The next three releases will focus on specific portions of the container lifecycle as identified below. Please contact us with questions, file issues, and contribute!
Release: 0.4 Target Date: mid-April
Recently, LCFS improved its algorithm to track and commit changes. The result is that commits operations finish in constant time speeding up build times, irrespective of the size of the layer and amount of changes. As LCFS continues to speed up container build operations, the experience with setup and use of LCFS itself should also improve.
In this next release of LCFS, the following enhancements are planned:
- mac support: commonly used for build and initial testing, adding Mac support is just goodness.
- Build pipeline: adding setup examples for how to install LCFS in Jenkins, Travis, and/or other development environments.
- OOBE: sets of changes to make the overall setup smoother across all distros, especially Ubuntu, Debian, and CentOs.
Release: 0.5 Target Date: TBD
This release will enrich the stats and metadata that users and administrators can query from LCFS. Examples include what are the top layers, hot files, and reporting startup times by images. These stats should be consumable by users and common monitoring tools. Therefore, the stats and metadata will be exposed over a standard command line and REST interface.
As a second pillar, LCFS will focus on improving space management. This release will include a garbage collection feature that will automatically remove unused images. Image removal will be within a specifiable configuration.
Examples of what should be easily queryable:
- Images: what are the top 100 container images.
- Layers: top 100 layers and the corresponding image it belongs to.
- Stats for
- Time: sort above by duration of startup, pull, and other lifecycle event.
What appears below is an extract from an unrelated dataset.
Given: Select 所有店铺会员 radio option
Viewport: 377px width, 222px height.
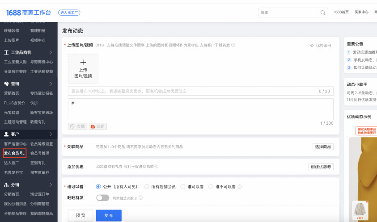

- Uptime: time since (most recent) launch of container.
Release: 0.6 Target Date: TBD
Containers are deployed in multi-server environments. Many of the container image operations today place heavy load on resources (e.g. pull loads registries) and require maintenance. To increase the automatability and control for users, LCFS will start to add multi-machine operations.
The first multi-machine (or distributed) operation will be reducing the load of pulls. Today, every single machine might pull against a registry. A basic heuristic will be added to understand which servers might cooperatively satisfy that pull. The net effect should be reduced load.
Additionally, the statistics and metadata enhancements in the prior theme will be upgraded with distributed control points. The result will be that a cluster of servers can then be quickly queried. In that cluster, a few commands can then report back the top images, layers, files, and stats as opposed to manually probing each server.
In later milestones, we will add more controls, enhance stats, and seek to improve the experience and automation with container images.